Problem
Repeat the data that follows line for line, changing nothing.

Source records
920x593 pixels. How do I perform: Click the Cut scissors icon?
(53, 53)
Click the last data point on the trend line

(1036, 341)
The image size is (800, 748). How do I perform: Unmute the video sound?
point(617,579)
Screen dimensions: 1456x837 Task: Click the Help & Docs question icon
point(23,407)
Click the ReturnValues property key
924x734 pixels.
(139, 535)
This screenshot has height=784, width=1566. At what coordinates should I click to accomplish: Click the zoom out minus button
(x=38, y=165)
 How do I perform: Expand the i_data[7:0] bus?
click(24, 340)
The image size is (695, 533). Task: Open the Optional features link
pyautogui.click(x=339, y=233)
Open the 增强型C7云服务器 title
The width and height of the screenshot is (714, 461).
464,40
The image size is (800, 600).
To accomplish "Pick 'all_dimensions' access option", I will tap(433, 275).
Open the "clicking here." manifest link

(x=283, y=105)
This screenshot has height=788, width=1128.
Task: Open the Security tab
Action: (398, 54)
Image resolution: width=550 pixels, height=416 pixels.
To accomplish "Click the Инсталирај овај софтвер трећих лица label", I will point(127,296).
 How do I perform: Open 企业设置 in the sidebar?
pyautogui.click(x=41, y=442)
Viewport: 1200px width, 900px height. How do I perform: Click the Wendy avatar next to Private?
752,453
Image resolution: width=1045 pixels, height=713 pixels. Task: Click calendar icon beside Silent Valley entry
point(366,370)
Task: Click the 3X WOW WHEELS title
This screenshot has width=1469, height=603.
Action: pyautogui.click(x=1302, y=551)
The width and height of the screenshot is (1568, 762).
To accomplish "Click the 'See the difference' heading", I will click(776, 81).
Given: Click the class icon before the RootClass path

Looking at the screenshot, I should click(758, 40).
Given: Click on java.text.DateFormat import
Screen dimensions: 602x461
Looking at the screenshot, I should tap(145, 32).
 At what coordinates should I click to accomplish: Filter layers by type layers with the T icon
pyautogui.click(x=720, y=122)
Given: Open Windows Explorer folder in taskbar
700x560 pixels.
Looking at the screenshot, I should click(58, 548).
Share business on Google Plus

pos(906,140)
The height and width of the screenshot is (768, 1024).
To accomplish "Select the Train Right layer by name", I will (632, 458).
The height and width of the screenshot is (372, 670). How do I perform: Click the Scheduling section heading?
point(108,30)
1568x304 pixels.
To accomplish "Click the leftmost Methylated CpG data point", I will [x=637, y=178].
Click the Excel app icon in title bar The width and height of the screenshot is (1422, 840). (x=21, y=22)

Complete output
920x593 pixels. How do I perform: Click the Cut scissors icon?
(53, 53)
Click the last data point on the trend line

(1036, 341)
The image size is (800, 748). How do I perform: Unmute the video sound?
point(617,579)
Screen dimensions: 1456x837 Task: Click the Help & Docs question icon
point(23,407)
Click the ReturnValues property key
924x734 pixels.
(139, 535)
This screenshot has height=784, width=1566. At what coordinates should I click to accomplish: Click the zoom out minus button
(x=38, y=165)
 How do I perform: Expand the i_data[7:0] bus?
click(24, 340)
The image size is (695, 533). Task: Open the Optional features link
pyautogui.click(x=339, y=233)
Open the 增强型C7云服务器 title
The width and height of the screenshot is (714, 461).
464,40
The image size is (800, 600).
To accomplish "Pick 'all_dimensions' access option", I will tap(433, 275).
Open the "clicking here." manifest link

(x=283, y=105)
This screenshot has height=788, width=1128.
Task: Open the Security tab
Action: (398, 54)
Image resolution: width=550 pixels, height=416 pixels.
To accomplish "Click the Инсталирај овај софтвер трећих лица label", I will point(127,296).
 How do I perform: Open 企业设置 in the sidebar?
pyautogui.click(x=41, y=442)
Viewport: 1200px width, 900px height. How do I perform: Click the Wendy avatar next to Private?
752,453
Image resolution: width=1045 pixels, height=713 pixels. Task: Click calendar icon beside Silent Valley entry
point(366,370)
Task: Click the 3X WOW WHEELS title
This screenshot has width=1469, height=603.
Action: pyautogui.click(x=1302, y=551)
The width and height of the screenshot is (1568, 762).
To accomplish "Click the 'See the difference' heading", I will click(776, 81).
Given: Click the class icon before the RootClass path

Looking at the screenshot, I should click(758, 40).
Given: Click on java.text.DateFormat import
Screen dimensions: 602x461
Looking at the screenshot, I should tap(145, 32).
 At what coordinates should I click to accomplish: Filter layers by type layers with the T icon
pyautogui.click(x=720, y=122)
Given: Open Windows Explorer folder in taskbar
700x560 pixels.
Looking at the screenshot, I should click(58, 548).
Share business on Google Plus

pos(906,140)
The height and width of the screenshot is (768, 1024).
To accomplish "Select the Train Right layer by name", I will (632, 458).
The height and width of the screenshot is (372, 670). How do I perform: Click the Scheduling section heading?
point(108,30)
1568x304 pixels.
To accomplish "Click the leftmost Methylated CpG data point", I will [x=637, y=178].
Click the Excel app icon in title bar The width and height of the screenshot is (1422, 840). (x=21, y=22)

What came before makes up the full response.